In general relativity, what is the relative velocity between an observer in free fall from a distance $r_1$ from a mass $M$ and an observer stationary at distance $r$ when the first one crosses the sphere of radius $r$?

This is definitively not the value of $dr/dt$ for the free-falling observer.

Indeed, I have found that, if $r_S={2GM}/c^2$ is the Schwarzschild radius of the black hole with mass $M$, (even if the object of mass M is not particularly compact, but one is completely outside it) for an observer falling from infinity with zero initial velocity (that would take some time... )

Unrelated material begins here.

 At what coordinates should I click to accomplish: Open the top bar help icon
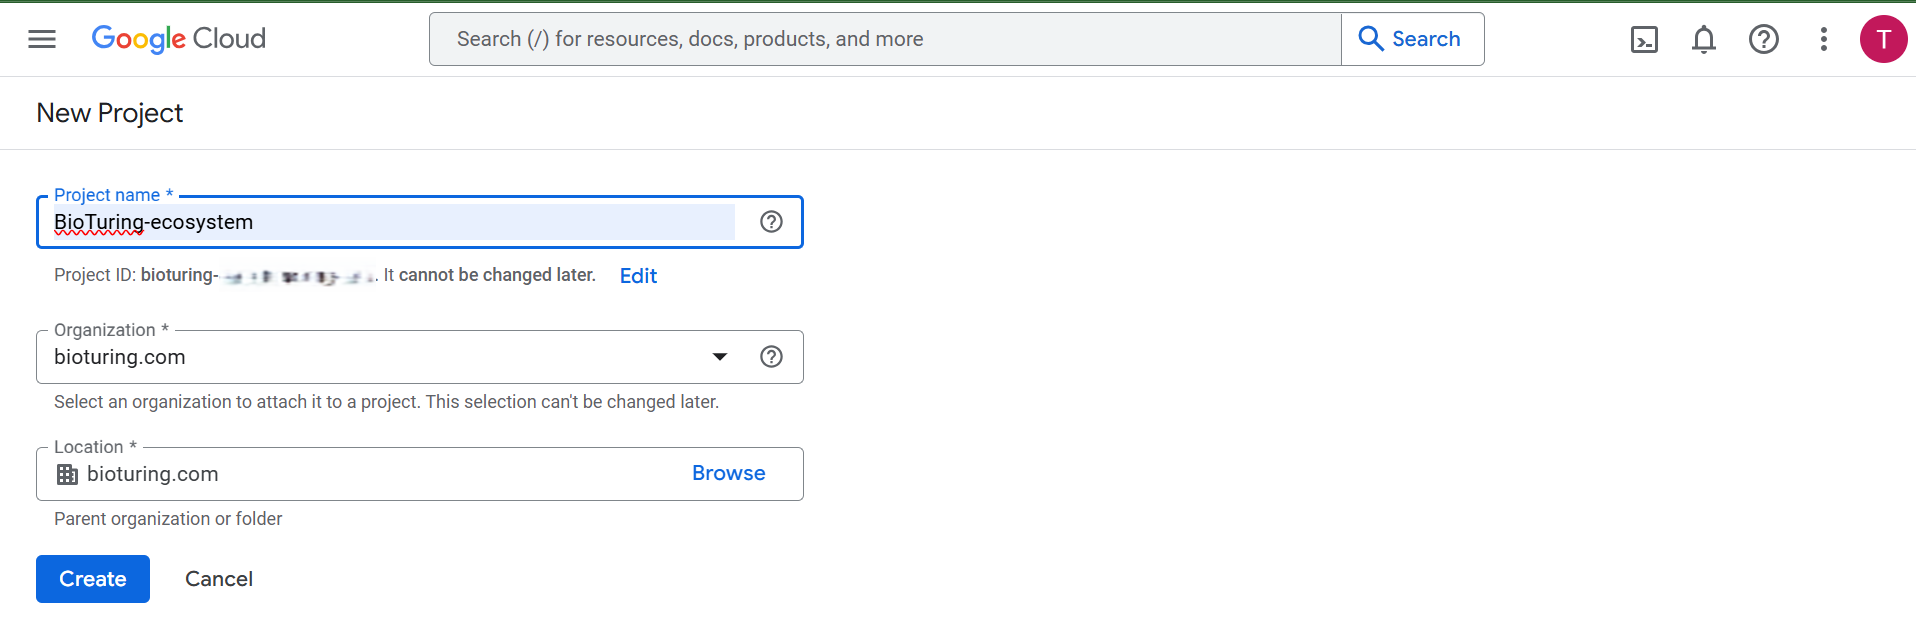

$$ \frac{dr}{dt} = c\left(1 - \frac{r_S}{r}\right) \sqrt {\frac{r_S}{r}}$$

while the quantity I am looking for, the relative velocity with an observer stationary at radius $r$ is just

$$ V = c\sqrt {\frac{r_S}{r}}$$

But my question is, what about an observer that falls from a distance $r_1$ with zero initial velocity?

By intuition I have convinced myself that the answer is $$ V = c\sqrt {\frac{r_S}{r}}\sqrt {\frac{r_1-r}{r_1-r_S}}$$

which coincides with the previous value when $r_1$ increases to infinity and coincides with the Newtonian value

$$ V = \sqrt {\frac{2GM}{ r}-\frac{2GM} {r_1}}$$

when $r$ and $r_1$ are both much larger than $r_S$. But this is not the unique expression that satisfies these two constraints. For instance, if the last factor was $\sqrt {\frac{r_1-r}{r_1}}$ the $r_1\to \infty$ and Newtonian limits would be unchanged. But this "feels" wrong.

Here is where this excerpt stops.